MANHATTAN, Kan. (KSNW) — The number of mountain lions spotted in Kansas has grown over the past 15 years.
According to wildlife experts at Kansas State University, there have been at least 50 confirmed mountain lion sightings since 2007. In 2020 there were 15 confirmed sightings, but that number is deceptive.
“During that year, based on the distribution and timing of pictures in Kansas, we think we had three cats moving through the state,” Drew Ricketts, K-State wildlife specialist, said. “Most of those 15 pictures would have been of one of those three cats.”
Mountain lions were once a common predator on the Kansas plains, along with gray wolves, black bears, and even grizzly bears, before pioneer settlement. The animals were eliminated because of the threat they posed to farmers and ranchers settling in Kansas.
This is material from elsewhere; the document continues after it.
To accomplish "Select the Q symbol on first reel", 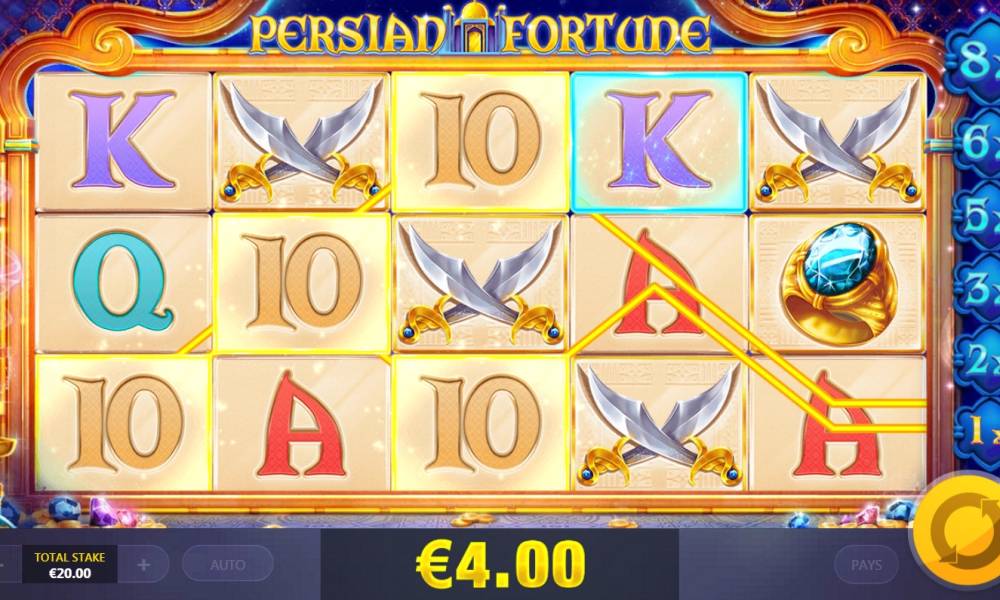I will click(122, 284).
Ricketts believes that the mountain lions we are seeing in Kansas are likely the offspring created by a breeding program in the Dakotas.
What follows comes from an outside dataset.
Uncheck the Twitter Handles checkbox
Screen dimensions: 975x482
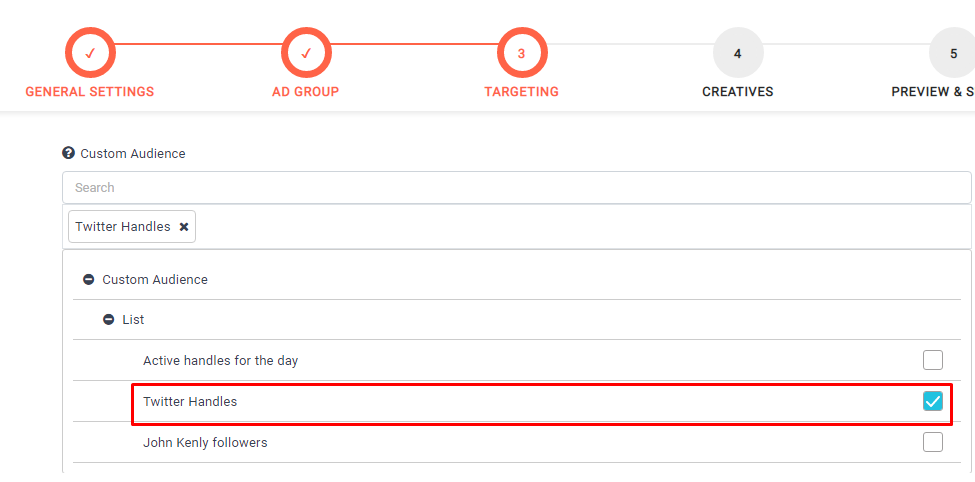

“These are typically younger mountain lions that are getting kicked out of mom’s home range, and then they go looking for good habitat with another mountain lion that could be a potential mate,” Ricketts says. “They’re not finding another mountain lion in Kansas because we don’t have a breeding population here. So, we get these transient individuals that are moving through.”
Ricketts says you shouldn’t have to worry about aggressive behavior from them. However, he says you shouldn’t approach the animals. He also says all sightings should be reported to local wildlife officials.